Vamos comprar um backzinho... Vamos furar a fila... Porque todos vão se resolver, com jeitinho, seja na hora em que eu for assaltado, ou quando vier alguém roubar o meu direito.


quinta-feira, 11 de junho de 2009

O Leitor



Qual se sobrepõe: a moral ou o direito positivado? Os princípios que regem a maioria das culturas devem, acima de qualquer lei imposta, serem sempre preservados e garantidos? Mesmo que a norma não assegure direitos fundamentais, como a vida, a liberdade, a dignidade?

O nazismo foi positivado. O autoritarismo é, em suas abrangências de poder, legal. Do outro lado do ocidente, mulheres podem ser apedrejadas. Acima disso, será que existem o bem e o mal universais?

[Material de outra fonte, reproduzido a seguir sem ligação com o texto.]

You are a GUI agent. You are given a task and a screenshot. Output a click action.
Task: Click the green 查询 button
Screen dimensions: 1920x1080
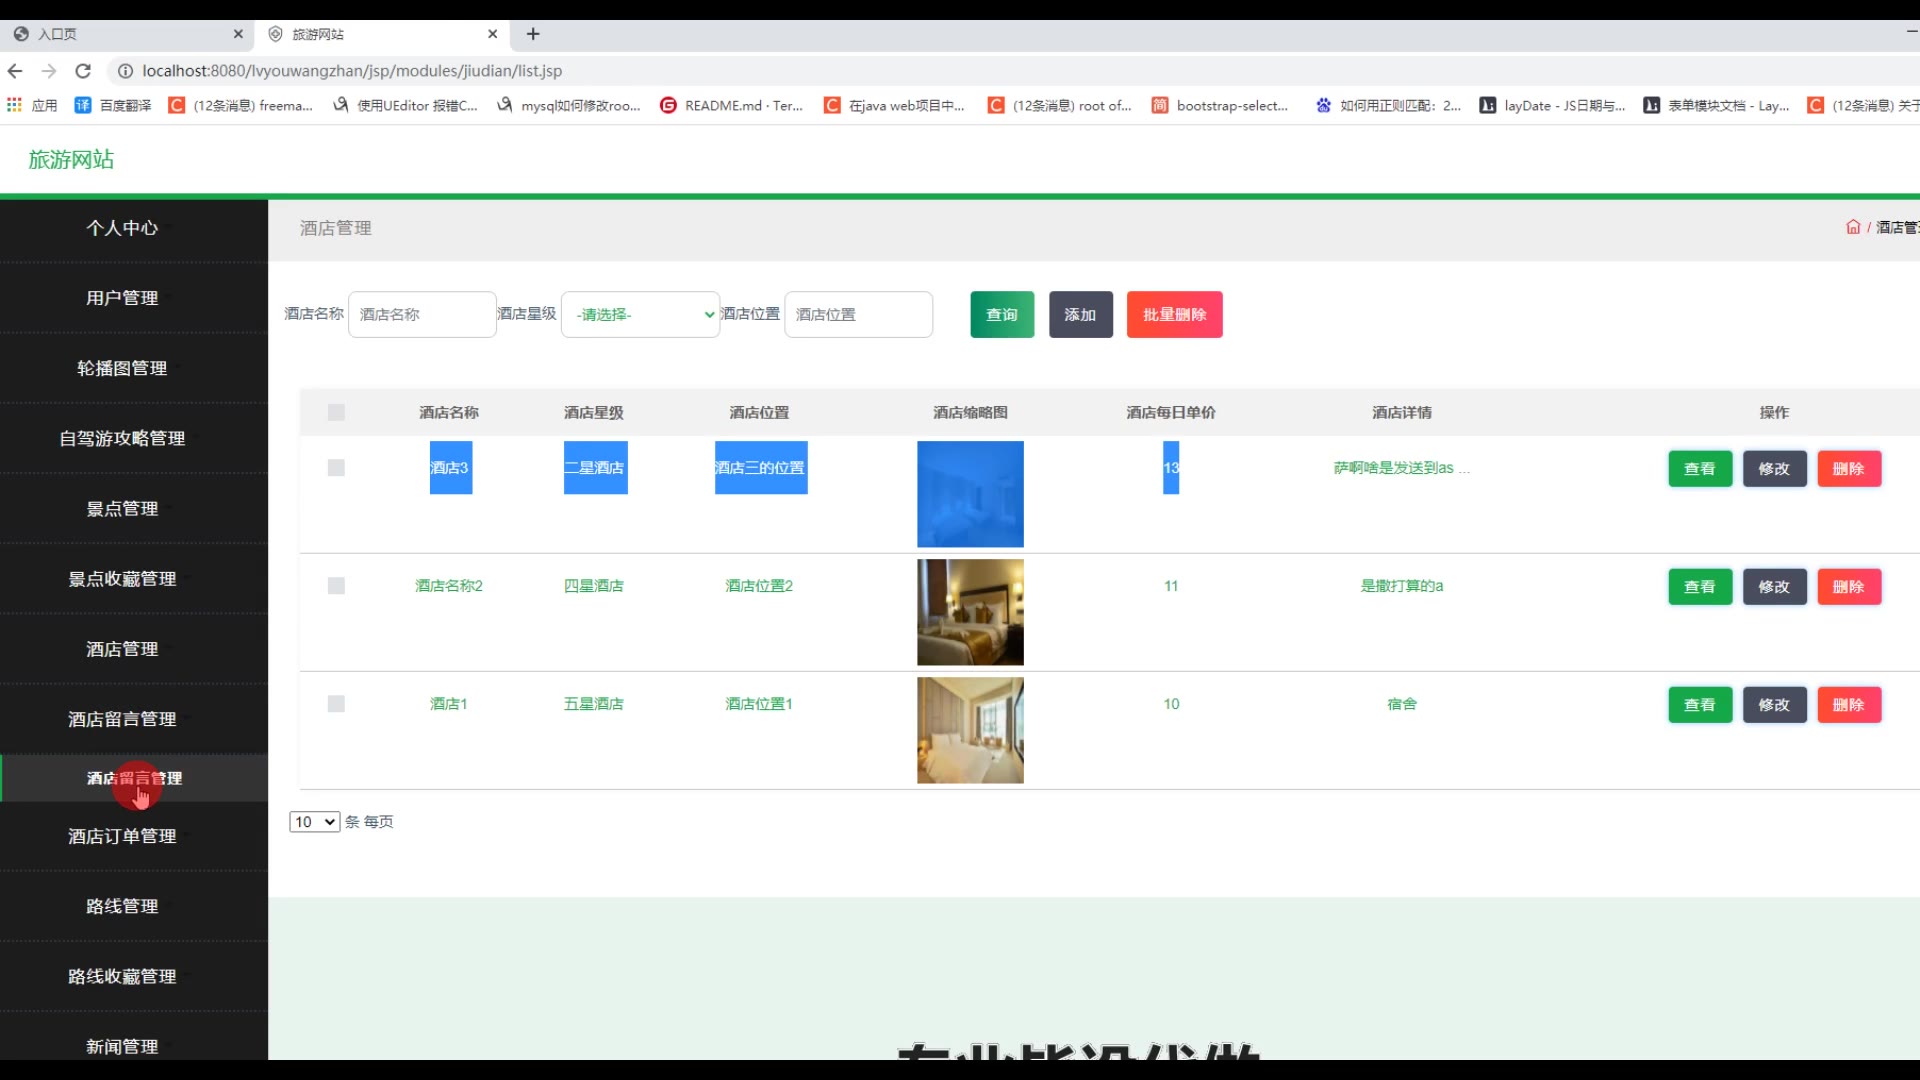pos(1001,314)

No filme "O Leitor" é possível notar o choque entre essas questões. No julgamento, Hanna Schmitz afirma ter sido responsável, como guarda de Auschwitz , para que os presos judeus não fugissem. Dessa forma, se justificou por não ter aberto as portas da igreja em chamas, para que saíssem. Quando o juiz insistia em lhe perguntar por que simplesmente não abrira as portas, para evitar que centenas morressem, bateu com convicção sua mão sobre a mesa, com os pulsos fechados, reafirmando sua condição de guarda, buscando ser entendida, como se fosse algo totalmente inevitável à ela.

Hanna legitimou as leis que vigoravam no nazismo. E naquele momento estava sendo julgada, de acordo com outras leis, pela sua conduta. Mudança jurídica, mudança moral (não necessariamente nessa ordem).

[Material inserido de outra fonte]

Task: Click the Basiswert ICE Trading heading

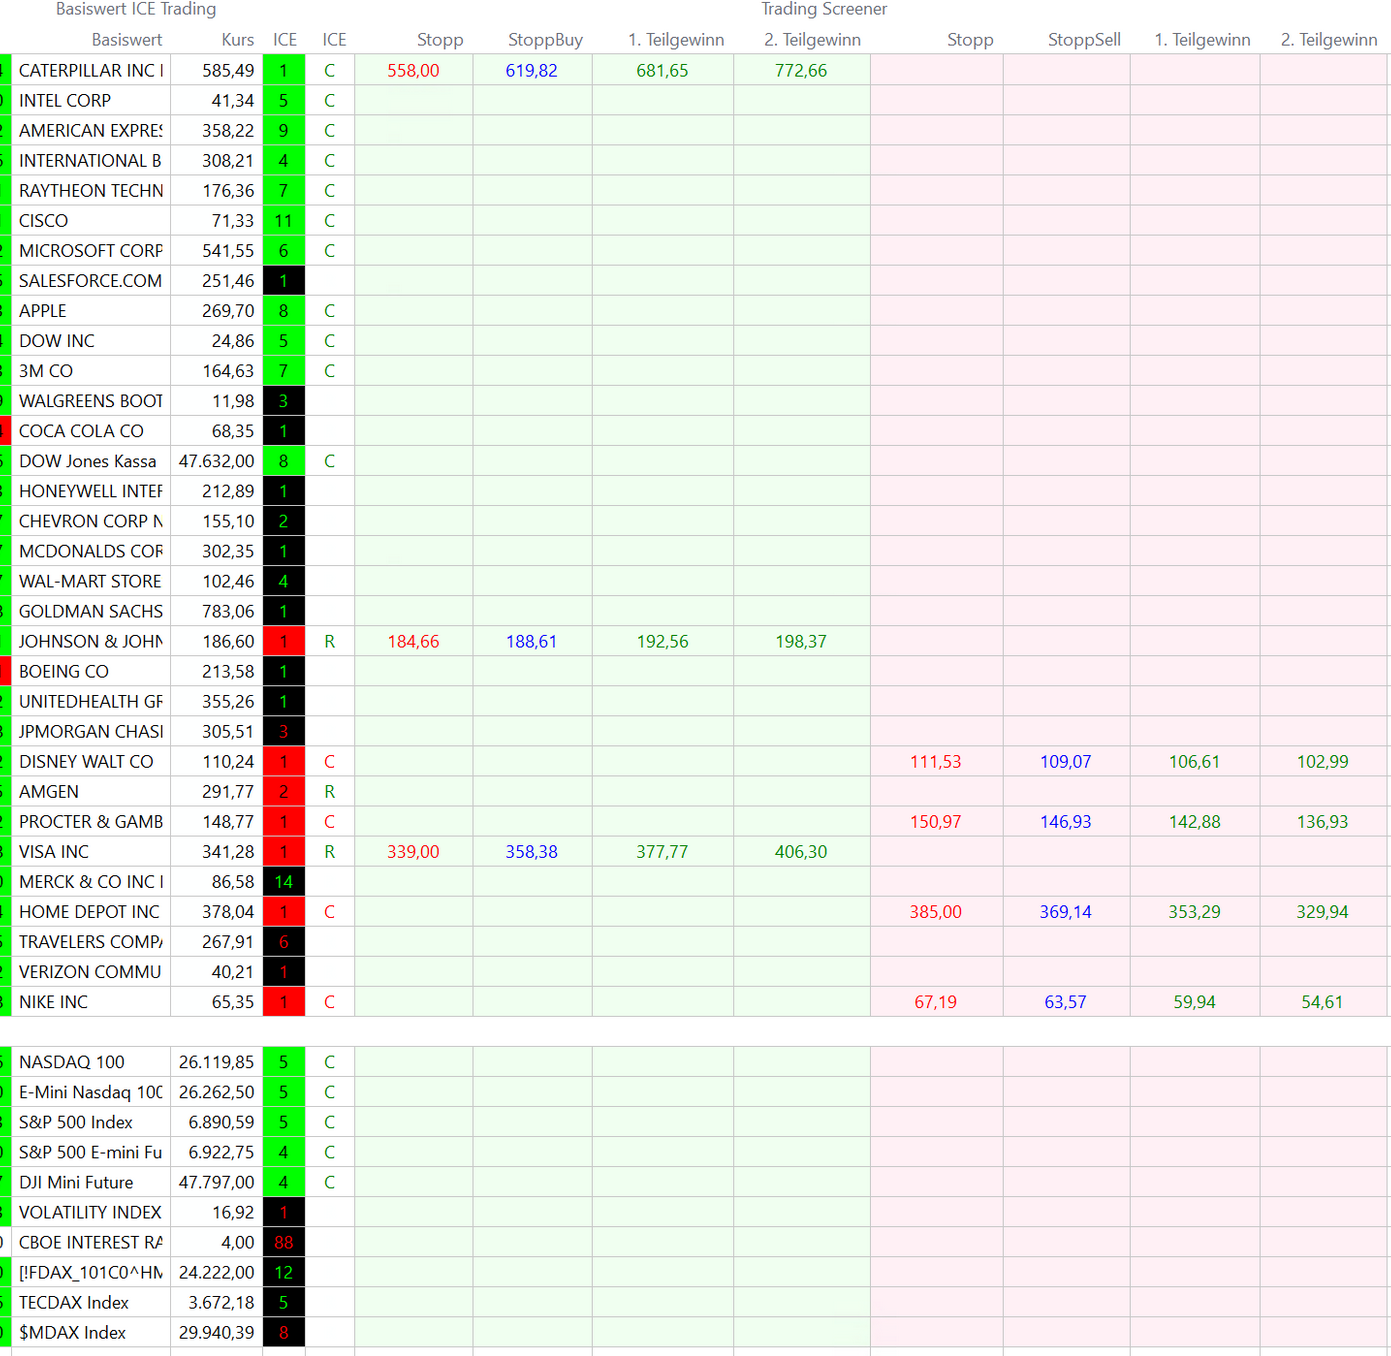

Um assaltante é condenado criminalmente e também pela sociedade em sua maioria; mas em seu grupo, a sua prática pode ser considerada digna. Não que todos os criminosos sejam necessariamente assim, ou que seus crimes sejam justificados por isso, mas, da mesma maneira que Hanna, vigora em suas mentes uma obrigação como uma função, um dever inerente aos conceitos de bem ou mal que alguém venha a considerar.

Ter a liberdade de questionar o governo, ou mesmo consentir com sua corrupção, discutir e até negar as imposições da família, beber coca-cola, encarar com normalidade uma favela ao lado do seu condomínio ou ver bunda na tv, são tidos como imoralidade social, religiosa e conduta passível de pena em vários lugares do planeta. E em sua cabeça, tudo isso está certo...

Então, assim como as normas jurídicas, a moral também é mutável, variando proporcionalmente aos interesses, muitas vezes não coletivos. Chego à conclusão de que não visam a satisfação de necessidades consideradas básicas à qualquer pessoa, anteriormente citadas, como a vida, a liberdade e a dignidade.

Se assim não fosse, em nosso código não estaria expresso o direito à igualdade e à essas garantias fundamentais, enquanto nos deparamos com mendigos, violência, insegurança. Estaria lá escrito, com letras garrafais, que tais fundamentos são somente para mim e para você, classe média e alta (que termo demodè).

Imparcialidade no direito? Não, obrigada. Bondade e compreensão na moral? Muito menos. Tenho a impressão de vivermos em um mundo com uma falsa moral e juridicidade rasa, justamente por serem tão conflitantes, em muitos países, com o que realmente precisa ser estabelecido.

Enquanto uns são incluídos em constituições e são considerados os politicamente corretos, mesmo que isso signifique ficar calado para não "corromper o comunismo" ou aceitar, com prazer, que sua filha tenha o clitóris mutilado; outros ficam à margem esperando algum barquinho para levá-los.

Alguns acham que a terra firme é mais segura, ou se acomodam, mesmo com o solo infértil e a seca. Já outros tantos aprendem a nadar, com muito esforço, dedicação, trabalho e luta, e podem morrer afogados. E ainda, mais dificilmente, vão beber toda a água para acabar com o sistema. É uma pena que a maioria não sinta sede. Bastaria um copo para cada. Porém, se bebessem com a taça da moral e das aprovações jurídicas, logo vomitariam.